X_train_observed_a['hourly_timestamp'] = X_train_observed_a['date_forecast'].dt.floor('H')
# Group by 'hourly_timestamp' and calculate the mean for each group
X_train_observed_a = X_train_observed_a.groupby('hourly_timestamp').mean().reset_index()
# Drop the 'hourly_timestamp' column if you don't need it in the final DataFrame
X_train_observed_a.drop(columns=['hourly_timestamp'], inplace=True)
X_train_observed_a['date_forecast'] = X_train_observed_a['date_forecast'].dt.floor('H')

X_test_estimated_a['hourly_timestamp'] = X_test_estimated_a['date_forecast'].dt.floor('H')
# Group by 'hourly_timestamp' and calculate the mean for each group
X_test_estimated_a = X_test_estimated_a.groupby('hourly_timestamp').mean().reset_index()
# Drop the 'hourly_timestamp' column if you don't need it in the final DataFrame
X_test_estimated_a.drop(columns=['hourly_timestamp'], inplace=True)
X_test_estimated_a['date_forecast'] = X_test_estimated_a['date_forecast'].dt.floor('H')

In [22]:
train_a.rename(columns={'time': 'date_forecast'}, inplace=True)

validation = X_train_estimated_a.merge(train_a[['date_forecast', 'pv_measurement']], 
                        how='left', 
                        on=['date_forecast'], 
                        suffixes=('', '_target'))

# Fill NaN values in 'pv_measurement' column with 0 if needed
#training['pv_measurement'].fillna(0, inplace=True)
validation = validation.dropna(subset=['pv_measurement'])

In [23]:
train_a.rename(columns={'time': 'date_forecast'}, inplace=True)

training = X_train_observed_a.merge(train_a[['date_forecast', 'pv_measurement']], 
                        how='left', 
                        on=['date_forecast'], 
                        suffixes=('', '_target'))

# Fill NaN values in 'pv_measurement' column with 0 if needed
#training['pv_measurement'].fillna(0, inplace=True)
training = training.dropna(subset=['pv_measurement'])

In [24]:
# Step 1: Split your data into features (X) and the target variable (y)
X_train = training.drop(columns=['pv_measurement'])  # Exclude the target column
X_train = X_train.drop(columns=['date_forecast'])

◆ TASK OBJECTIVE ◆
From the pandas code above, extract the passage that opens with the words "validation = validation.dropna(subset=['pv_measurement'])" and closes with "training = training.dropna(subset=['pv_measurement'])", copying it character for character.

◆ LISTING ◆
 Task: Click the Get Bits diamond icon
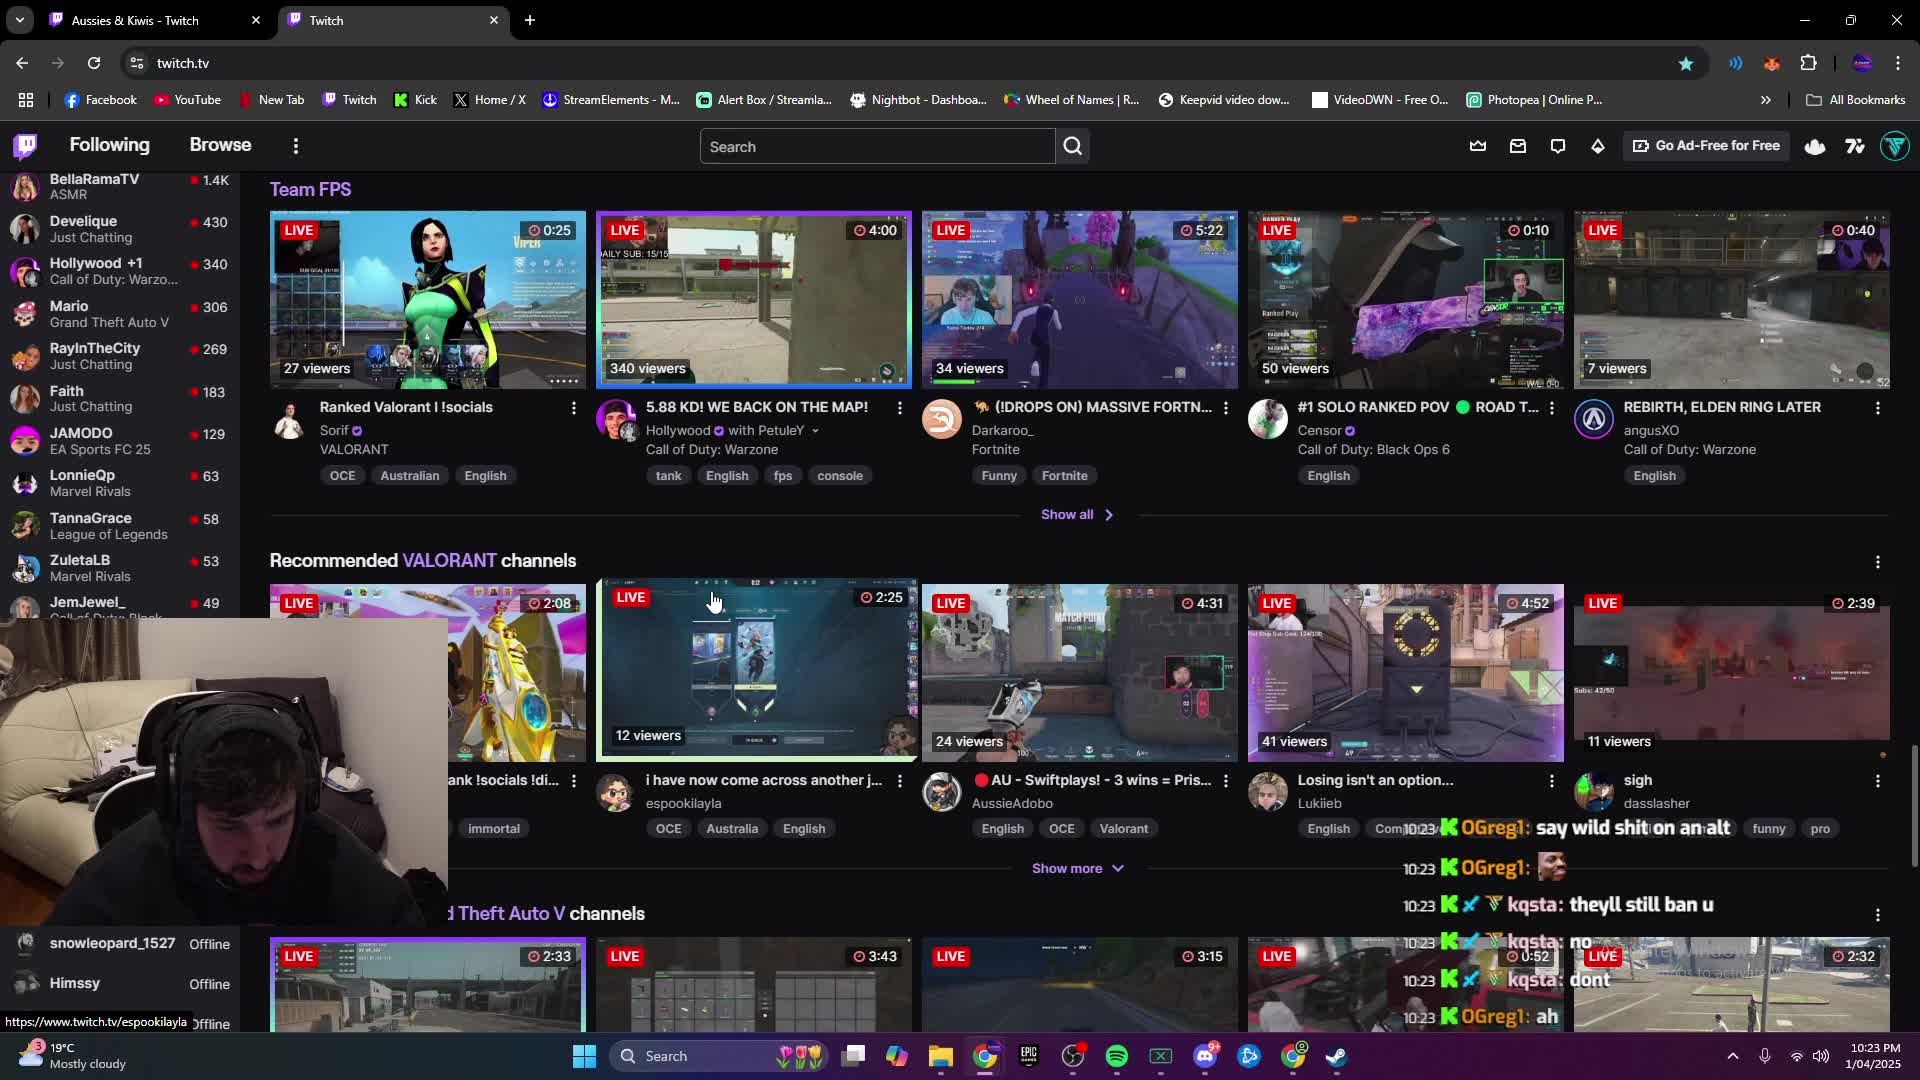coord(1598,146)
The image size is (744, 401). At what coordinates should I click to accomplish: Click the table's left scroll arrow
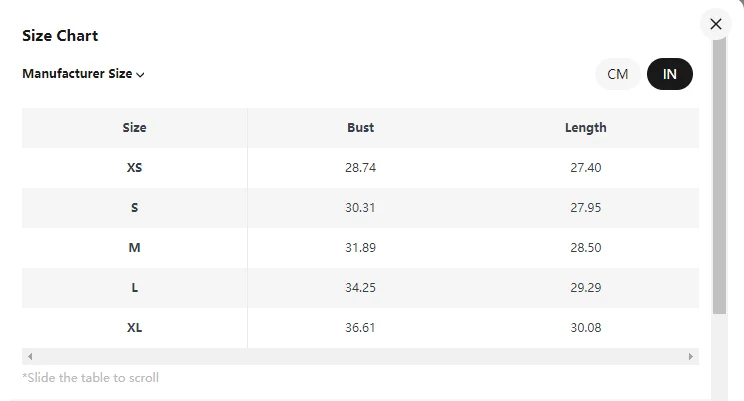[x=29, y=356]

...

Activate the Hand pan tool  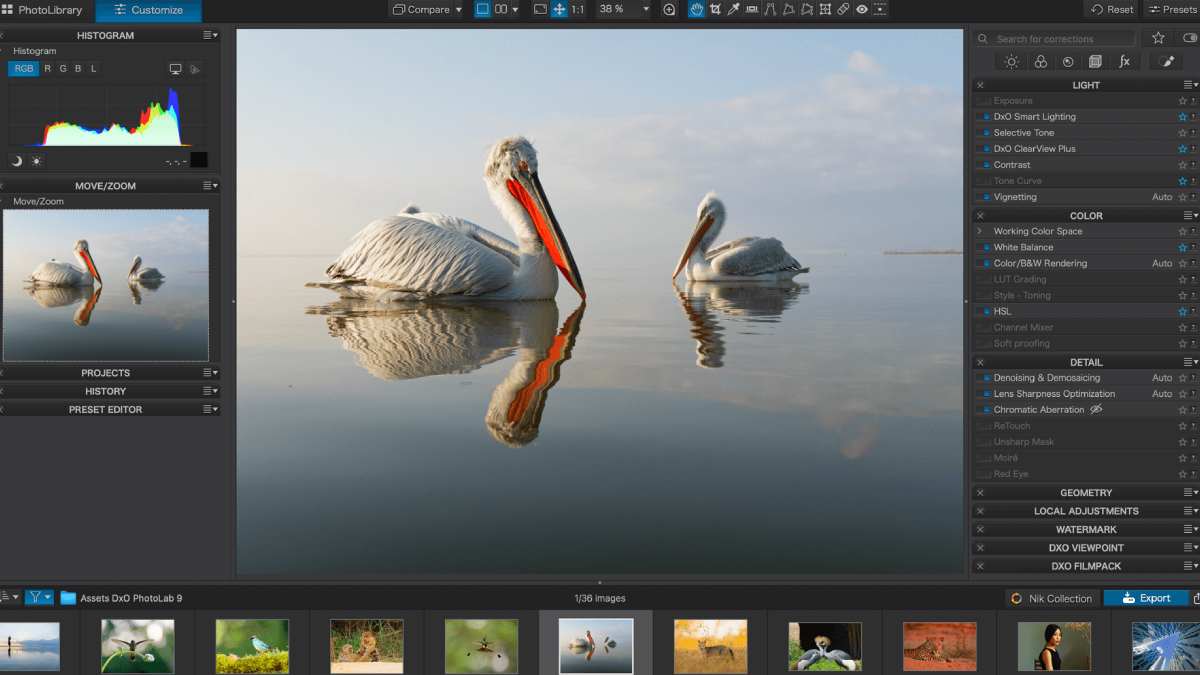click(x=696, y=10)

==

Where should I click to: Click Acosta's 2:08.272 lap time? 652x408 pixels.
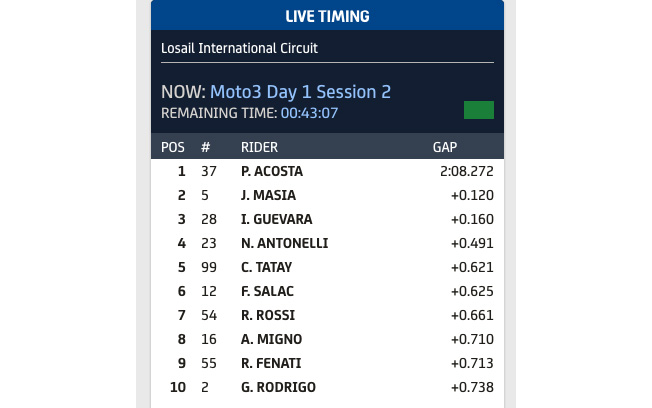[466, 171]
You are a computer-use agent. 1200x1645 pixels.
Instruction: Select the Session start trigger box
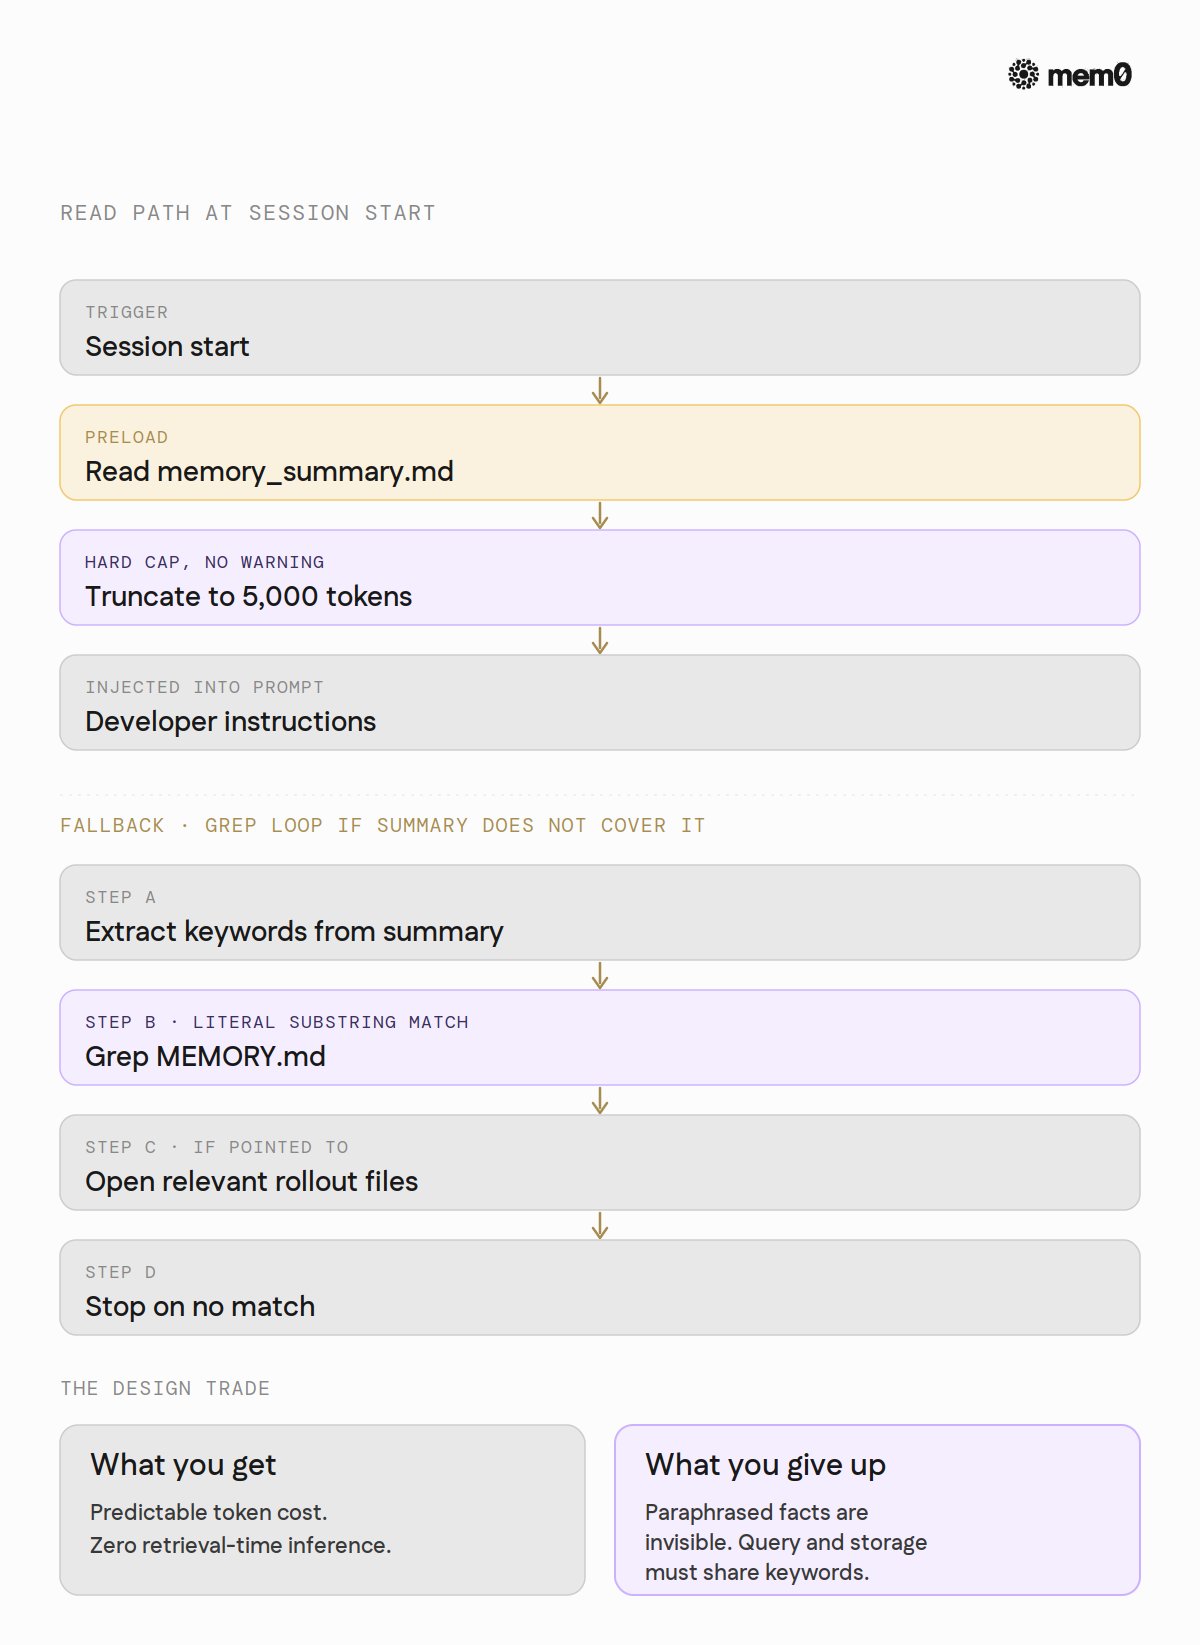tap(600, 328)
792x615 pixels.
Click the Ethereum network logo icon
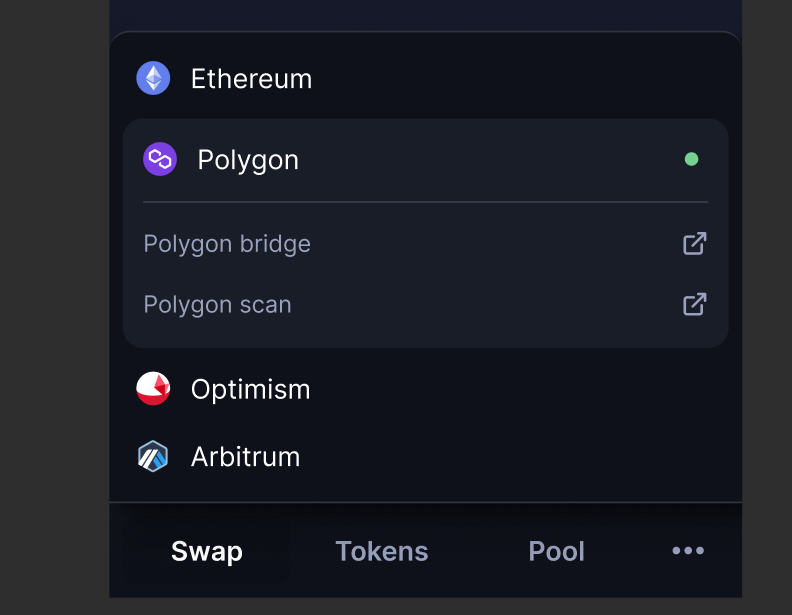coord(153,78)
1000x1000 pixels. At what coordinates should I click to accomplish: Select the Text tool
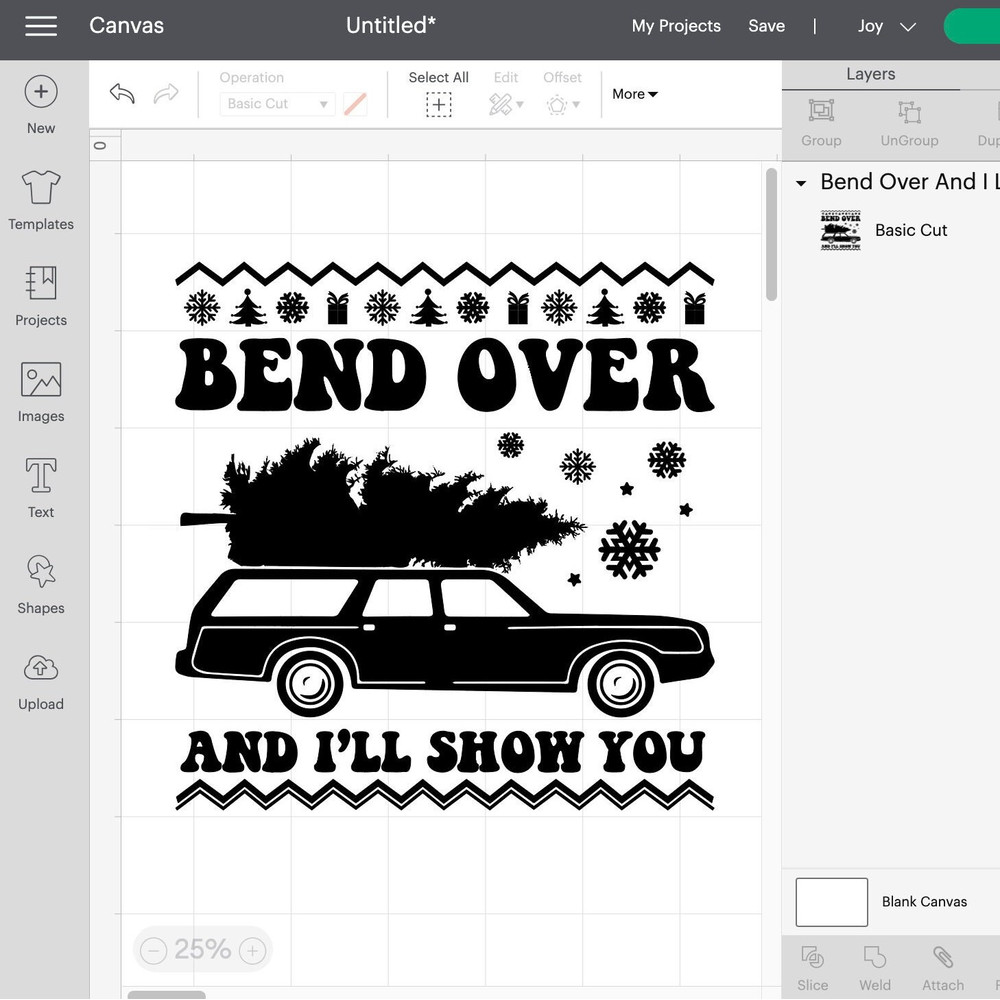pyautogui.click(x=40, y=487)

◆ COMPLETE RESPONSE ◆
validation = validation.dropna(subset=['pv_measurement'])

In [23]:
train_a.rename(columns={'time': 'date_forecast'}, inplace=True)

training = X_train_observed_a.merge(train_a[['date_forecast', 'pv_measurement']], 
                        how='left', 
                        on=['date_forecast'], 
                        suffixes=('', '_target'))

# Fill NaN values in 'pv_measurement' column with 0 if needed
#training['pv_measurement'].fillna(0, inplace=True)
training = training.dropna(subset=['pv_measurement'])